The American Smelting and Refining Company, better known as ASARCO, has buried its roots deep into the history of El Paso and the border.

“ASARCO shaped the Borderland by creating high-paying jobs and becoming a regional economic engine,” reads an excerpt at the Centennial exhibit. “Yet, the smelter also brought horrendous workplace accidents, pollution and toxic waste that poisoned the community.”

Founded in 1888, in the midst of the American industrialization, the smelter sought to mine the natural resources of the land by burning fossil fuels. It remained a popular practice nationwide for the following century, though the long-term damage to human health and the environment was widely unforeseen.

Today, there is evidence that points to ASARCO as the cause of multiple health problems observed in more than 50 former employees in El Paso. UTEP graduates Elaine Hampton and Cynthia Ontiveros found this as they conducted research. Tasked with creating a curriculum for elementary students based on air quality in 2015, the pair teamed up with the university’s Environmental Offices and the El Paso Independent School District to tell the story of “Smeltertown.” With a grant from the Environmental Protection Agency, they proceeded to record the stories of 65 former ASARCO employees.

“We really wanted to keep that story alive,” Hampton said. “And a piece of that was ‘Well, there’s some of the men who have worked in the smelter and they have some stories to tell.’ So we started interviewing those men and when the men told us those stories, they were fascinating.”

Of the 64 men and one woman interviewed, 55 said that they had developed some form of respiratory, gastrointestinal, skin or bone disease years after working at the ASARCO plant, 14 even developed cancer.

“When you look at the chemicals that were produced or let out into the air, the chemicals they were exposed to, all of these things certainly can be attributed to the exposure of (the chemicals),” Hampton explained.

Despite these findings, there was still insufficient evidence to hold ASARCO accountable and many of the former employees were unable to receive compensation for their declining health.

Health problems that developed later in their lives were not the only negative factors that former ASARCO workers faced. The workplace conditions were alarmingly unsafe and many accidents ensued over the years as a result. Smeltertown was not the only case, however, as hundreds of factories across the nation experienced similar conditions.

Unsafe factory environments were commonplace throughout the U.S’s industrial era, though it is difficult to decipher why these factories operated that way.

“There was an attitude in our country that we were going to be the best industrial country, we’re going to have the best materials, the best manufacturing, the best mines, the best coal industry, the best gasoline … and so laws were designed so that those kinds of industries could continue forward with very little opposition, very little regulation,” Hampton said.

Perhaps the most notable part of the exhibit and of ASARCO’s story is the scientific breakthrough made possible by studies done in the area surrounding the plant in the 1970s.

“I think the important thing is that, right around 1970, would be when the United States was understanding how dangerous chemicals were,” Hampton said.

Hampton added how Joe Piñon, a local pharmacist, uncovered much of what we know now about the negative health effects caused by toxic fumes.

“He was the one who did that famous study, drawing concentric circles around the smelter, testing the levels of lead in the blood of the children in each of those spots … That is proof that, if you are close to ASARCO, your children had much more lead exposure,” Hampton explained.

This breakthrough, in conjunction with a number of other isolated incidents, was what ultimately lead to the closing of the El Paso ASARCO plant in 1999, followed by its demolition in 2013.

The museum’s exhibit showcasing one of El Paso’s historic landmarks will run through Jan. 25 of next year.

[Task list]:
**1.** Translate this sentence from the ASARCO article into Spanish: "Despite these findings, there was still insufficient evidence to hold ASARCO accountable and many of the former employees were unable to receive compensation for their declining health."
**2.** According to the ASARCO article, in what year was the El Paso ASARCO plant demolished?

[Supplied information]:
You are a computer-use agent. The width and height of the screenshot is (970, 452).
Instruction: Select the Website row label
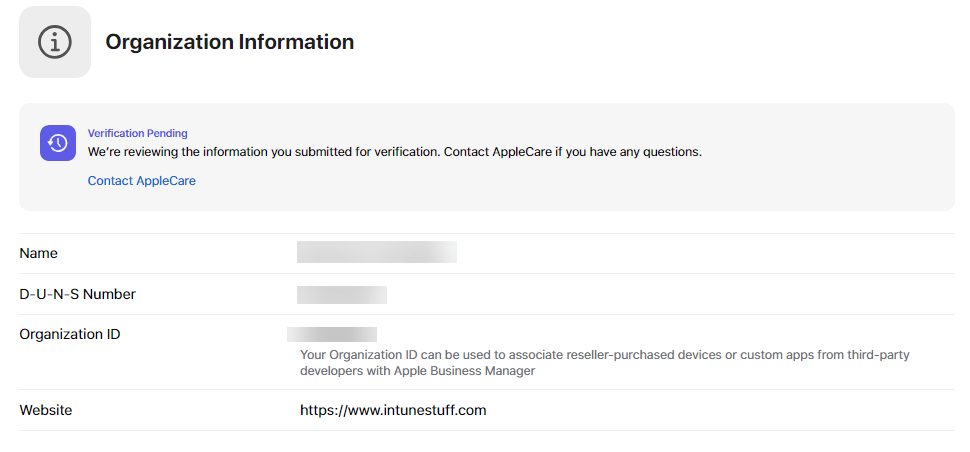[46, 410]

[Solution list]:
**1.** A pesar de estos hallazgos, todavía no había pruebas suficientes para responsabilizar a ASARCO, y muchos de los antiguos empleados no pudieron recibir compensación por el deterioro de su salud.

**2.** 2013